IX. ECONOMIC CONCERNS
Technological progress has prompted steps towards a global market for labour. Job security in the industrialized countries has been reduced as production has been transferred to countries where labour is cheaper. As the world's population increases, migrants thus try to move from poor to rich countries. Many move northward, from Mexico to the United States or from Africa or the Middle East to Europe, for example. Others move from the Philippines or Pakistan to the oil-rich states of the Arabian Gulf or to Japan. As a result, states that have previously welcomed migrant workers may now try to prevent their entry. When competition for work is seen in ethnic terms, protectionist and nationalistic movements gather increased support. While some of these appeal to old-style ideas of white racial superiority, there is a more important underlying fear of the economic threat posed by immigration.
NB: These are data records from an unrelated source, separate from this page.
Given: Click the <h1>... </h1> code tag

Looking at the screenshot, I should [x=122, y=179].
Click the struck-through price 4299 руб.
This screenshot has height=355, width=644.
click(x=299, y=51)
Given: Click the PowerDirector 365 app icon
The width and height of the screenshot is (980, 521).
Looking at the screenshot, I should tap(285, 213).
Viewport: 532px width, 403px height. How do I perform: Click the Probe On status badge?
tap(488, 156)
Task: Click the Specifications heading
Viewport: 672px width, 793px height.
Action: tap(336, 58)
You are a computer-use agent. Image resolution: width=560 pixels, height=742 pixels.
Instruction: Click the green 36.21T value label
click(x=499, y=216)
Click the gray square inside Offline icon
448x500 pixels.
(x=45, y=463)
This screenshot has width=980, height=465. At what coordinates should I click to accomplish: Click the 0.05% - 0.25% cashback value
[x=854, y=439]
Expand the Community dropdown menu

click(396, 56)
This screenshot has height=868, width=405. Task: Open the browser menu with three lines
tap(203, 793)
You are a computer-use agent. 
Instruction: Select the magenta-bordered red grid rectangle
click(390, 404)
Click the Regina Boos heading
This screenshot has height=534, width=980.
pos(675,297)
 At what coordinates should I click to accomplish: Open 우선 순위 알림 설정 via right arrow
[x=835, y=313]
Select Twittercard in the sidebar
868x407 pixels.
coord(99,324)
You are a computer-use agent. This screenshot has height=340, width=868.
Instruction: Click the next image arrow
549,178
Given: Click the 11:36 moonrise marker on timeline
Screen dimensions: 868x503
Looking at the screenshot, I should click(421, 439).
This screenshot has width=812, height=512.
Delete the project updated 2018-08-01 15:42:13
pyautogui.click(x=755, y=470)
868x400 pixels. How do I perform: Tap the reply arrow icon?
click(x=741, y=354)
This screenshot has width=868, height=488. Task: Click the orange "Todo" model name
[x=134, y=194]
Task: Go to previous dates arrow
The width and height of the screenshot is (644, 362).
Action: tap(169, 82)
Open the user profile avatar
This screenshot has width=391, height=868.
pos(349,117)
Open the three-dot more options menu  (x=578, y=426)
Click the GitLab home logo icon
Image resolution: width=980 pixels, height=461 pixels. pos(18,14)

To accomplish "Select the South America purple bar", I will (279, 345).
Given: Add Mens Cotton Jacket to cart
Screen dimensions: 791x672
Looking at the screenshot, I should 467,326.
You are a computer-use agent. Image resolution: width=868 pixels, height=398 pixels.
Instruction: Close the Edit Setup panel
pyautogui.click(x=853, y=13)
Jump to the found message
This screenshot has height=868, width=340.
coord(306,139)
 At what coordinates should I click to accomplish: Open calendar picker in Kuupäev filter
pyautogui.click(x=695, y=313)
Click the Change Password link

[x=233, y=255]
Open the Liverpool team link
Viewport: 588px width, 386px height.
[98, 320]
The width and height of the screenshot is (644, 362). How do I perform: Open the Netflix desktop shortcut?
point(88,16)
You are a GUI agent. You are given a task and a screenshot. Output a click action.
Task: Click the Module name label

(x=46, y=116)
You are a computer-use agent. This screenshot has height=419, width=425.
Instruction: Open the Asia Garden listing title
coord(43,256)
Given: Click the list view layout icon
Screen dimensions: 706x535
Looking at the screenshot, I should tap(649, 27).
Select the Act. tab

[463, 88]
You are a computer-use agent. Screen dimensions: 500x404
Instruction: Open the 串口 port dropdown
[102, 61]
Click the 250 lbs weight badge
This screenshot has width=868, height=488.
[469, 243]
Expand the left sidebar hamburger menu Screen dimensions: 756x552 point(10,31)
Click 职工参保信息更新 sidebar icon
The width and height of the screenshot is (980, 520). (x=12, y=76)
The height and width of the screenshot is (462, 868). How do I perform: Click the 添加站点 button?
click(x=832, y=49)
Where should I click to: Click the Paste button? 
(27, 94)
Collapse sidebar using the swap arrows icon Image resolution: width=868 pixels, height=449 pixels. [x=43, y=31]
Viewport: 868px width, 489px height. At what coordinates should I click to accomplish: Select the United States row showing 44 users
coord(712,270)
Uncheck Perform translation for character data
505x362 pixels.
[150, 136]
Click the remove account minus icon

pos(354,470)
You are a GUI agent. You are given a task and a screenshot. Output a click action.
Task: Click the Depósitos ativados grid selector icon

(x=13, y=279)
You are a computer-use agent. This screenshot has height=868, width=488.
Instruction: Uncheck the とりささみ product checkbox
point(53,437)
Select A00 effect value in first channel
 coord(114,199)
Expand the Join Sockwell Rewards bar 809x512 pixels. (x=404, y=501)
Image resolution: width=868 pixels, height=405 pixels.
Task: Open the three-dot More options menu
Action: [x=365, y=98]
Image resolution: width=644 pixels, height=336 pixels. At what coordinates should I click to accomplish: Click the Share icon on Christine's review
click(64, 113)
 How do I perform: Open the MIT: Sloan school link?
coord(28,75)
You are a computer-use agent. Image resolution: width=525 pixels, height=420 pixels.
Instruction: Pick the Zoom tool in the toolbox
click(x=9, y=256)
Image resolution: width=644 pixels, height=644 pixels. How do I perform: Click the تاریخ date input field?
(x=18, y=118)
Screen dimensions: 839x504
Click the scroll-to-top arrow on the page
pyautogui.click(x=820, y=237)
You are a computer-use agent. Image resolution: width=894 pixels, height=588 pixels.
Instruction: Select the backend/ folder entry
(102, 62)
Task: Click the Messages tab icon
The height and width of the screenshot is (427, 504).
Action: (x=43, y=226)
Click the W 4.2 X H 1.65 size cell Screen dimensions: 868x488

Such attitudes are more accurately described as xenophobic than racist. That is, the hostility derives from a belief that the newcomers are fundamentally different rather than from any belief that they are inferior.Experience in industrialized countries suggests that the persistence of racial inequality is not a consequence of racist doctrines so much as of the transmission of socio-economic inequalities from one generation to the next. Physical differences become associated with differences of socio-economic status. In order to break the vicious circle of transmitted deprivation, the United States in the late 1960s embarked upon policies of affirmative action which entailed discrimination in favour of minorities (see Positive Discrimination). These policies have aided the growth of the African-American middle-class, but their positive effects are seen by many to have been outweighed by contrary trends, such as their unfairness to individuals.
The intensification of residential segregation has had many negative consequences. The restriction of their opportunities means that, dollar for dollar, blacks are able to buy fewer neighbourhood amenities than whites. In the black urban ghettos a culture has developed that opposes what are represented as ?white? values, making it more difficult for African-Americans to succeed in the wider society and appearing to justify white beliefs that blacks are different by nature. Residential segregation comes to be taken for granted, and is generally endorsed by black leaders who see it as a way of maximizing their political influence. Because the housing market is interrelated with the cultural aspects of both black and white society, the whole complex may be described as an example of institutionalized racism.
If the examples identified and other forms of racial discrimination are to be remedied, the various components of the complex have first to be precisely identified and all the cause-and-effect relations examined.
There are no simple solutions to the problems which in the past have been associated with racist doctrine. Future action against racial discrimination may well form part of policies to protect human rights and to implement the principle of equal treatment.